3 From Mich. Arrested In Multi-State Drug Ring Bust
INDIANAPOLIS (WWJ/AP) - A pair of brothers and 18 other people from Indiana, Michigan and Ohio have been indicted on charges they ran a major operation that smuggled cocaine and methamphetamine from Mexico for sale in the Fort Wayne, Ind., region, federal prosecutors said Friday.
U.S. Attorney David Capp announced the indictments on drug- and gun-related charges at a news conference in Fort Wayne. Most of those charged were residents of Fort Wayne and smaller communities in northeastern Indiana. Three were from Sturgis, Mich. and one was from Van Wert, Ohio. Eighteen of the 20 were arrested in a series of FBI raids Thursday, and two remained at large.
Reports identify the suspects from Sturgis as 36-year-old Gelacio Martinez, 20-year-old Juan Pena and 35-year-old John Bennett.
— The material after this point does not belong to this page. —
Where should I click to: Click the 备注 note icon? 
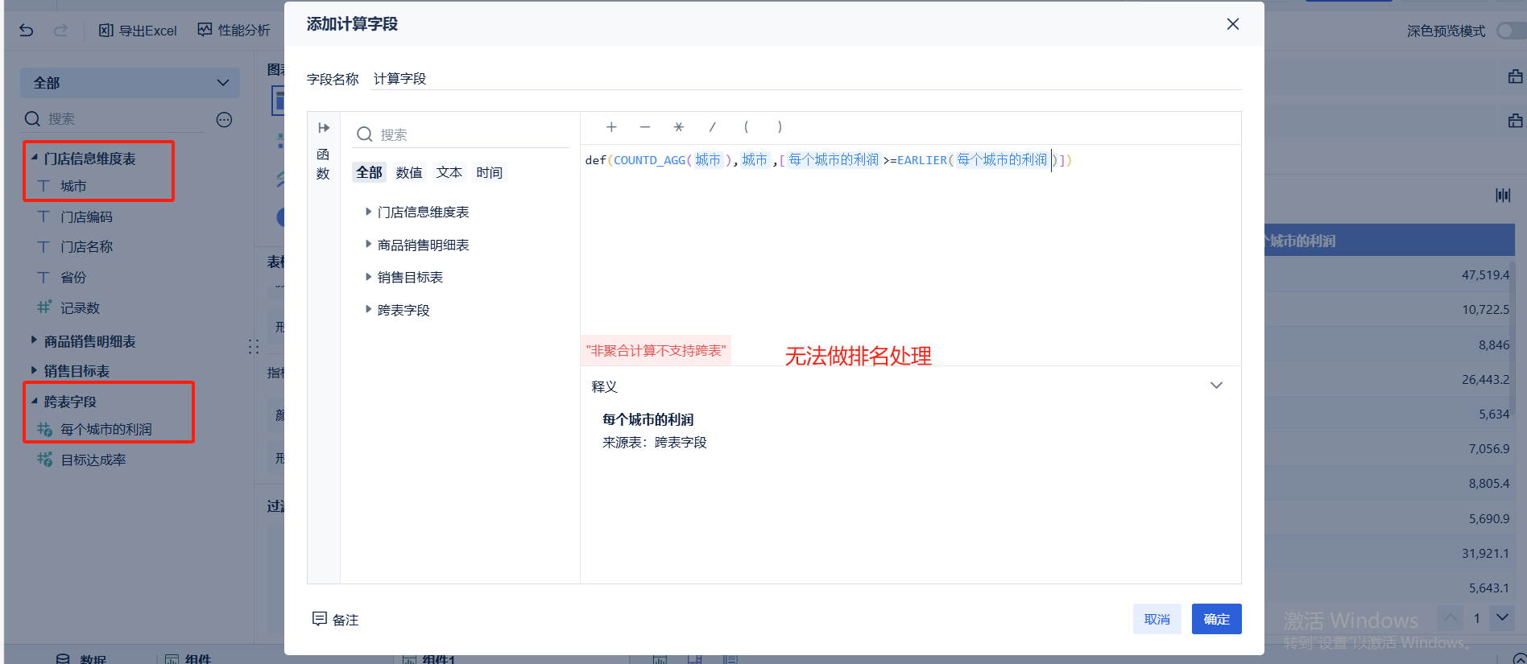[320, 619]
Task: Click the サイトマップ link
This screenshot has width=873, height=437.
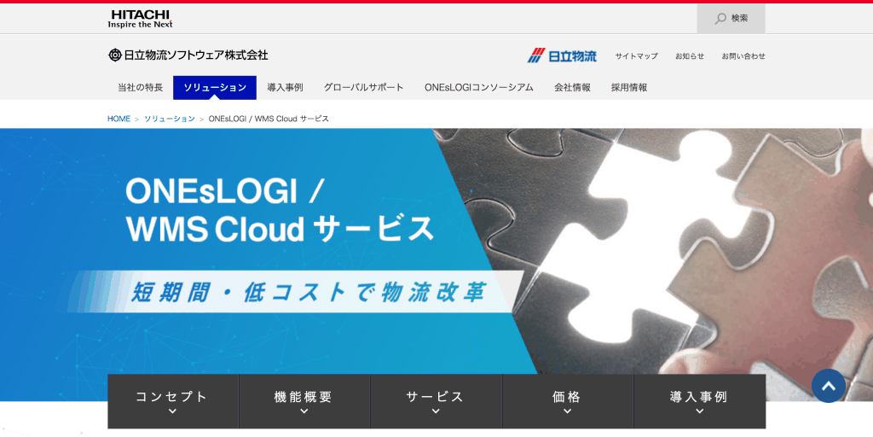Action: pyautogui.click(x=636, y=56)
Martinez and Pena are charged with crimes involving cocaine, while Bennett is charged with crimes involving methamphetamine.
The operation was masterminded by 43-year-old Manuel Herrera and his brother 41-year-old Armando Herrera-Velasquez, both of Fort Wayne, Capp said.
Capp said in a phone interview with The Associated Press that the Herrera brothers used their connections in Mexico and Chicago to arrange for the drugs, principally powder cocaine, to be shipped from Mexico and Chicago and then brought back to the Fort Wayne area, where others helped them to divide it up and repackage it for sale.
Capp said the drugs were imported in measures of kilograms but he declined to discuss the street value of the drugs. As an example, Capp said one of the suspects was stopped in Marshall County in February and investigators found $100,000 in a secret compartment in his car. He did not say whether the drugs were transported in the same way.
Manuel Herrera was arrested Thursday in Las Vegas, but his brother remains at large and is believed to be in Mexico, Capp said. He said U.S. authorities were working with authorities in Mexico to capture him.
Capp did not disclose details of the investigation that began in March 2011, but a statement said wiretaps were used.